Meanwhile he walked back down the road and round to the back of the building to investigate the rear entrance. A narrow passageway ran along the back of the buildings and below the spidery fire escapes of the hotel was an open trade entrance, with waste skips lined up against one fence. Along the opposite side of the yard, a crude canopy had been erected over a shallow ramp that went up to the double door into the back of the hotel. As Mariner stood there, the nearest of the two doors opened and a young man in chef’s whites came out to deposit a bulging rubbish bag into one of the bins.
When he’d gone back inside, Mariner went up three concrete steps and tried the second door. It opened easily, taking him into a carpeted corridor, which he followed along past toilets marked pretentiously ‘Dames’ and ‘Hommes’ and found himself at the back of the hotel lobby. As he walked past the lifts, as if sensing his presence, one of them pinged and the doors slid open. It was empty, so Mariner stepped inside for a second and scanned the control panel to try and get a sense of the size of the hotel. Six floors up, but also something else he hadn’t thought of. He pressed a button, the doors closed and he felt a judder as the lift began to move. Seconds later it delivered Mariner into the sodium-lit cavern of the underground car park, with spaces clearly designated for the businesses occupying the surrounding office blocks. In the section marked out for the Belvedere Hotel, there was a single vehicle: a green Ford Escort van with a discreet logo on the driver’s door.
Back up in the hotel, Mariner found Vicky Jesson in a corner of the bar, sitting in a leather tub chair, and studying a sheet of A4.
‘How’s it going?’ asked Mariner.
‘I met no resistance, if that’s what you mean,’ said Jesson, looking up momentarily. ‘Given how things have turned out, I think they’ve been expecting us to come back. This is the staff list and she’s gone to print off the rosters and the guest lists for the dates that we’re interested in.’
‘Anything?’
‘I’ve found one thing.’ As Mariner pulled up a chair beside her Vicky held out the list, the tip of her forefinger pointing out one particular name. ‘Our friend, Ricardo,’ she said. ‘His full name is Ricardo Ponti, with a P.’
‘Well, well,’ said Mariner. ‘Anyone else?’
‘A Narinder Patel, but that’s about it,’ said Jesson.
At that moment the manager appeared. She greeted Mariner with a nod. ‘These are the staff and guest lists for the dates that you have requested,’ she said, handing him the sheaf of papers.

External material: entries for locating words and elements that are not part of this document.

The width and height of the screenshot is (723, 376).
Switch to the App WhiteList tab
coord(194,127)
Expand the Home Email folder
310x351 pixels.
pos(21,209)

Mariner thanked her. ‘We’d like to speak to Ricardo too,’ he said.
‘I’m sorry,’ the manager said. ‘It is Ricardo’s day off today.’ She leaned over Jesson. ‘But here is his address,’ she said pointing to the list.
‘Thank you,’ said Mariner, getting to his feet. ‘I’d also like to take one of your sheets with us.’
She arched an eyebrow. ‘A sheet?’ Although the discovery of the bodies had been made public, details of the find had not.
‘Yes, for the beds? One will do fine.’
She must have been curious, but no questions were asked and several minutes later she returned with a sheet zipped into a protective polythene pouch.
‘We’ll return it as soon as we can,’ said Mariner. Through the transparent plastic covering he’d already noted the red print of a laundry mark along one border. ‘Do you have your own laundry here?’
‘No, we use a laundry service.’
‘There’s something we hadn’t thought of,’ said Mariner, as they left the hotel. ‘Our washerwoman might actually be a washerwoman.’ On their way to the car Mariner told Jesson what he’d found below ground level.
‘So at the right moment it would be pretty easy to get someone, or something, into a vehicle without being seen,’ she said.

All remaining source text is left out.